Complete the following:
1: Reproduce everything in the passage on workplace dishonesty from "In another indicator, job" down to "software on laptops.".
2: In the passage on workplace dishonesty, what did one healthcare company prohibit employees from using on company computers?
3: Summarize the passage on workplace dishonesty in two sentences.

In another indicator, job applicants reporting false academic credentials have hit a three-year high, with 12 percent of r?sum?s containing at least some phony information, according to a survey by a recruiting firm. One factor may be stresses brought on by accelerating corporate change. There is evidence that misconduct increases in companies where mergers, acquisitions and restructurings are under way. In other cases, employee dishonesty is a sign policies are outdated. One healthcare company prohibited employees from using personal software on company computers. But the company shifted gears after realising that time-pressed workers were secretly installing personal-banking and calendar software on laptops.


Dishonest one time or another   
Almost all of us are dishonest at work at one time or another, of course. Common workplace sins — from lying about one’s reasons for missing work to stretching expense accounts, employees in a survey  confessed to at least one. Last year, a “family emergency’’ was cited as the reason for a manager rescheduling an interview when in fact, her only problem was an angst-ridden teenager who needed to talk. It’s easy to blame top executives for creating the kind of environment that fosters dishonesty. Amid a lack of strong policies and an abundance of bad examples at the top, everything from regularly calling in ‘sick’ to stretching revenue forecasts was “acceptable.”

Dataset extract:
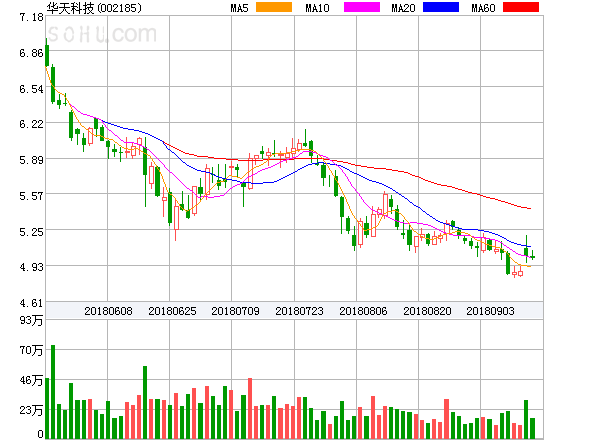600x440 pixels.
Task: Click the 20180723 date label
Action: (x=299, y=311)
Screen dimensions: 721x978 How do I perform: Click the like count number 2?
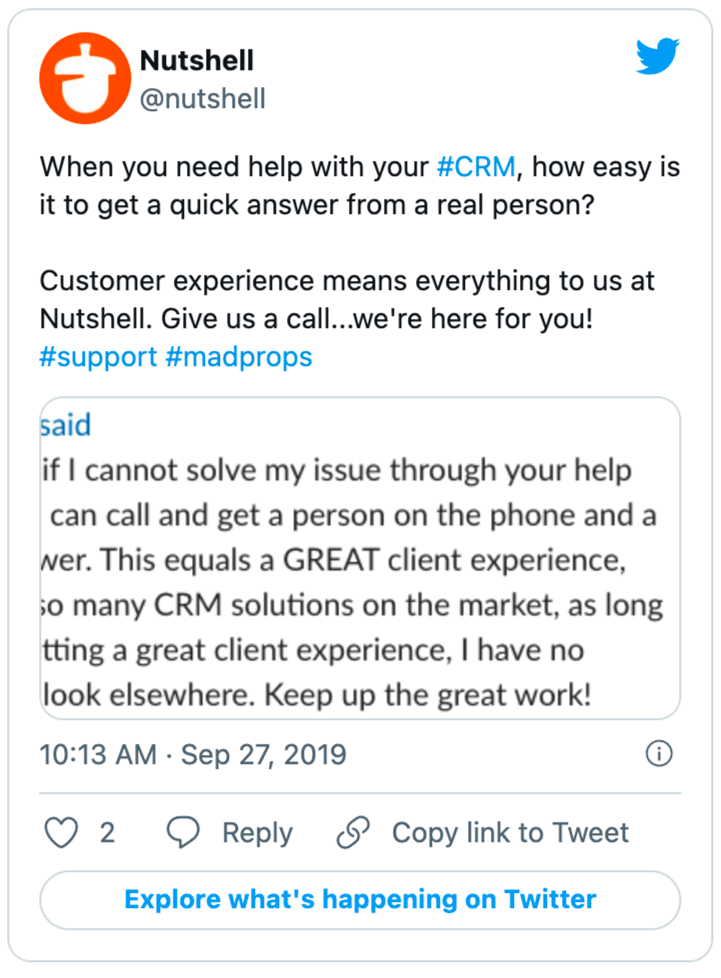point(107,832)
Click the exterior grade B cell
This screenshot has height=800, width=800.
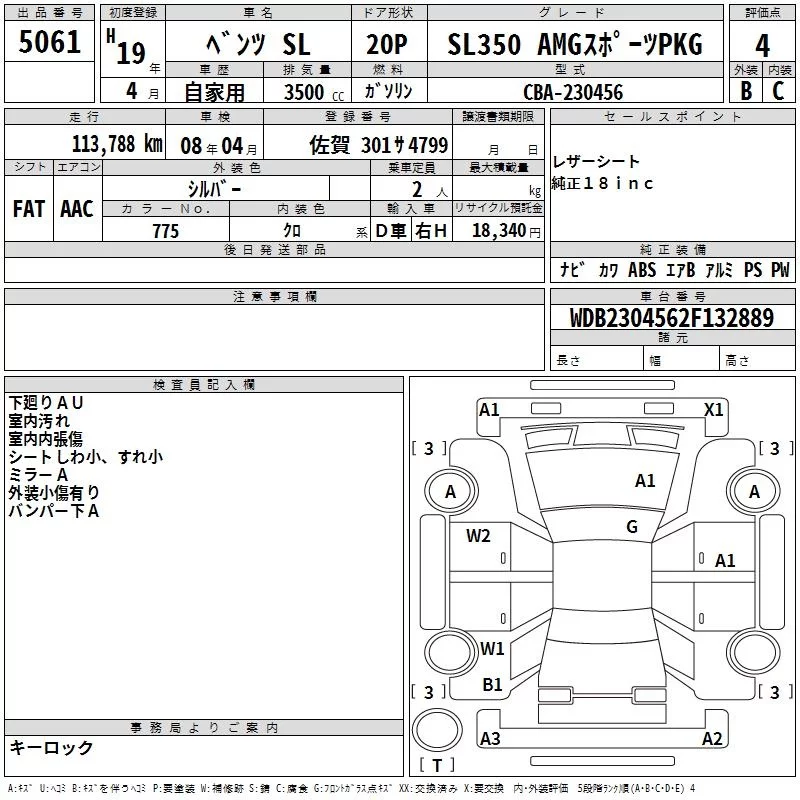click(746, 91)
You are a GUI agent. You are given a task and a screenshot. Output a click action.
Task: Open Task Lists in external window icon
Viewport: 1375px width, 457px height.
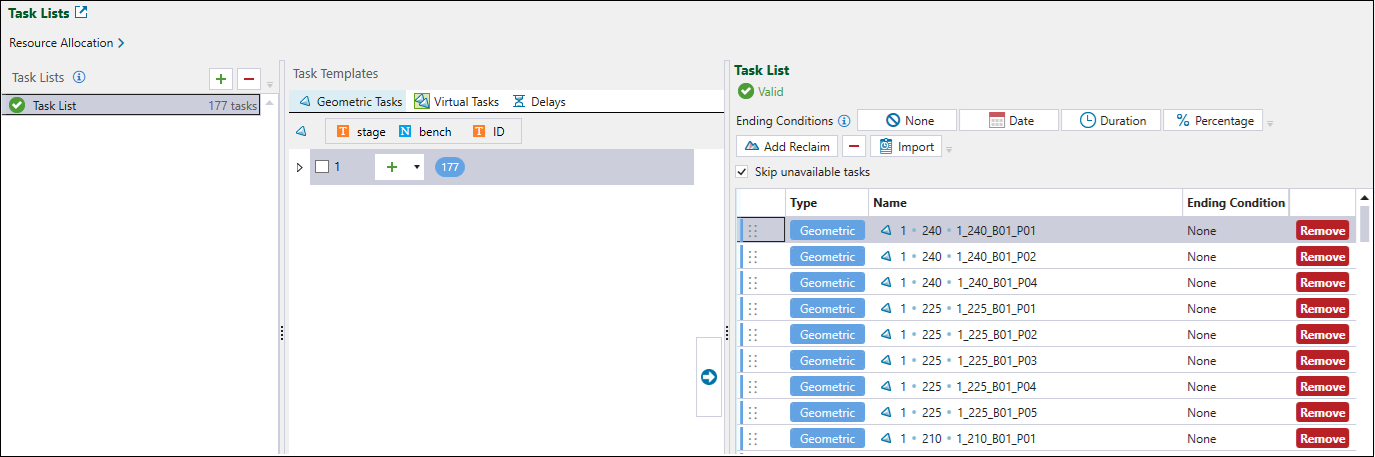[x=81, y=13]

Expected results:
1:
In another indicator, job applicants reporting false academic credentials have hit a three-year high, with 12 percent of r?sum?s containing at least some phony information, according to a survey by a recruiting firm. One factor may be stresses brought on by accelerating corporate change. There is evidence that misconduct increases in companies where mergers, acquisitions and restructurings are under way. In other cases, employee dishonesty is a sign policies are outdated. One healthcare company prohibited employees from using personal software on company computers. But the company shifted gears after realising that time-pressed workers were secretly installing personal-banking and calendar software on laptops.

2: Personal software.

3: Dishonesty at work is common: job applicants reporting false academic credentials have hit a three-year high, and almost all of us are dishonest at work at one time or another, from lying about missing work to stretching expense accounts. Possible factors include stresses from accelerating corporate change, outdated policies, and a lack of strong policies combined with bad examples at the top.